- **Document extract**:
India has been in a COVID-19-induced nation-wide lockdown from March 25th. The imposition affected a multitude of people across the nation, particularly, daily wage workers and those belonging to the lower economic strata. Amongst them are millions of sex workers who are rendered jobless as a result of the ongoing lockdown. The once busy and bustling streets with a daily clientele of at least 6-7 costumers (per sex worker) have come to a standstill. Sex workers are now struggling to make ends meet.
The entire community is facing serious repercussions due to the halt in their income. With little or no money left, the availability of food becomes meager. Many sex workers are HIV-AIDS positive or TB (tuberculosis) patients who struggle to generate enough income to balance between food and medicines. Some even have families in villages who rely on them for a regular stipend. In Mumbai’s Kamathipura area, those who failed to pay rent were kicked out of their houses. They had no option but to live on footpaths, which they call “Thandi Sadak”.

- **Dataset content**:
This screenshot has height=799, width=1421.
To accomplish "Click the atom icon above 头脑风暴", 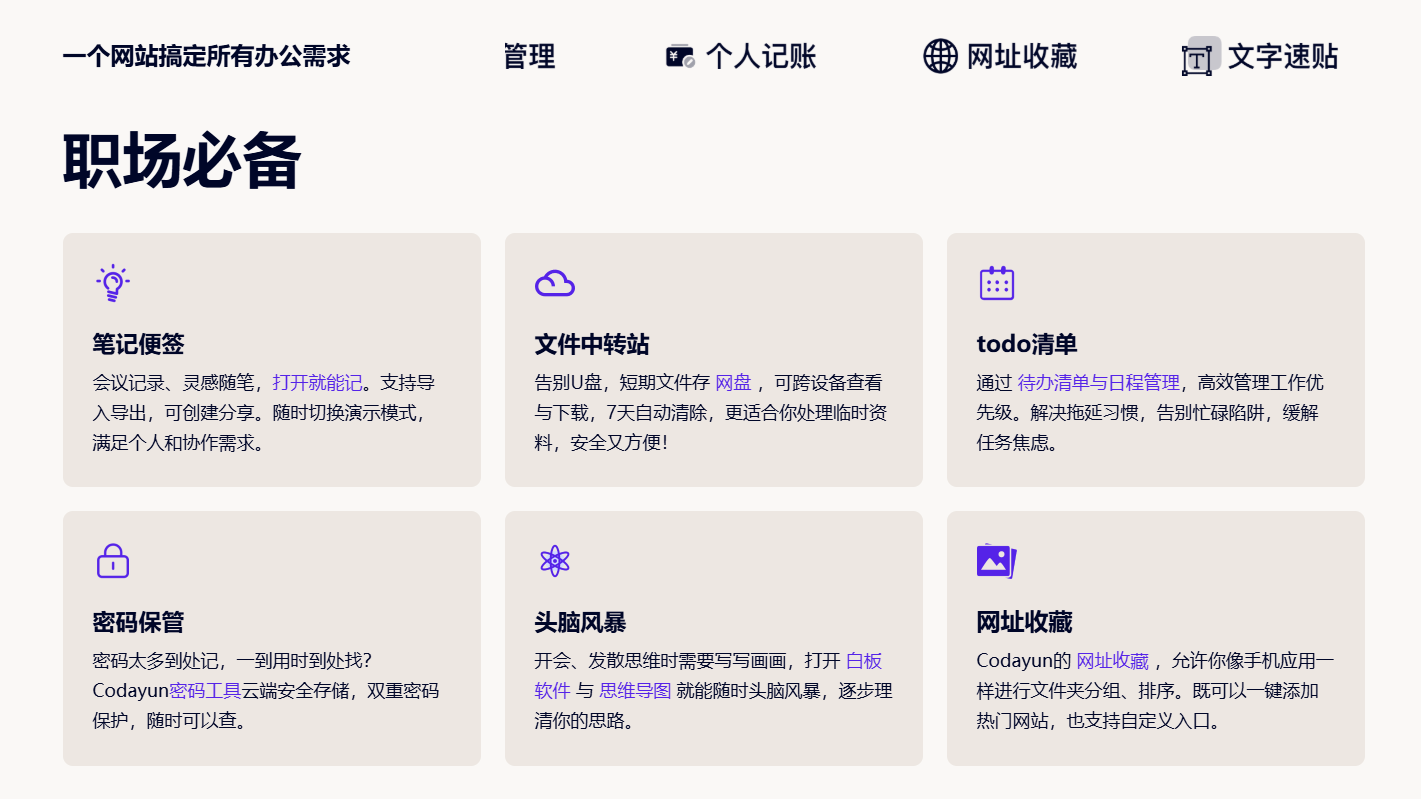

* * *

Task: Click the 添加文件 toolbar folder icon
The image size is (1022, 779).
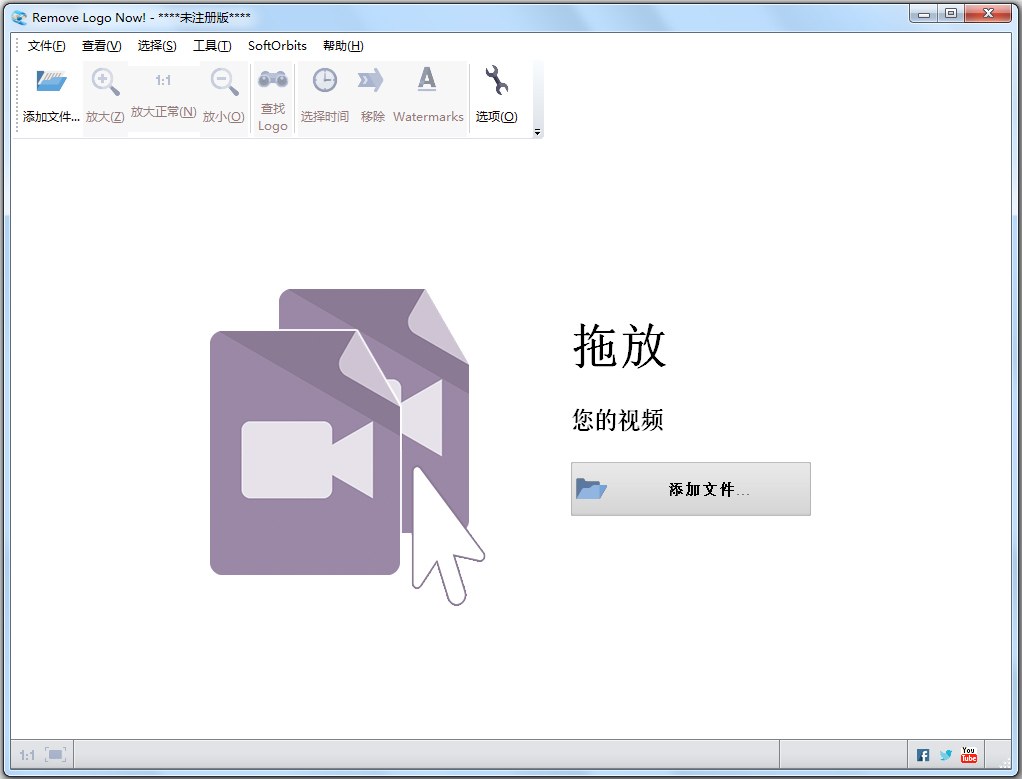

* * *

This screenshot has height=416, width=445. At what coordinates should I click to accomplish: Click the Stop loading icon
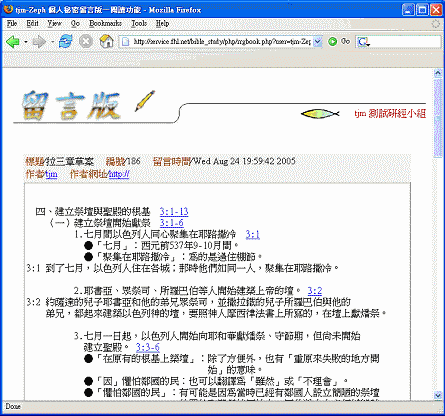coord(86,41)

- **Task objective**:
Continue the text on sex workers in India's COVID-19 lockdown, starting after its final sentence. None of the rows matter here.

- **Output of the task**:
Sex workers are more vulnerable to contract the deadly pathogen given their unhygienic living conditions. In some areas, 25 to 30 people are crammed in one room of a multi-story building, all sharing a common bathroom. It is unlikely that their occupation will resume post lockdown since the nature of their job completely violates the norms of social distancing. A recent Yale & Harvard study states: “Indians are at a much lower risk of getting COVID-19 if red light areas are kept closed after the lockdown until an effective treatment or vaccine for COVID-19 is developed.”
With their sustenance on the line, sex workers are now forced to depend on the government for aid. Reportedly, under the Prime Minister’s Garib Kalyan Yojana, a financial package of INR 500 (USD 6.5) per month would be transferred to women’s accounts under the Jan Dhan Yojana for three months. However, most of these women do not have a Jan Dhan account, or the absence of required documents disqualify their chances of acquiring one.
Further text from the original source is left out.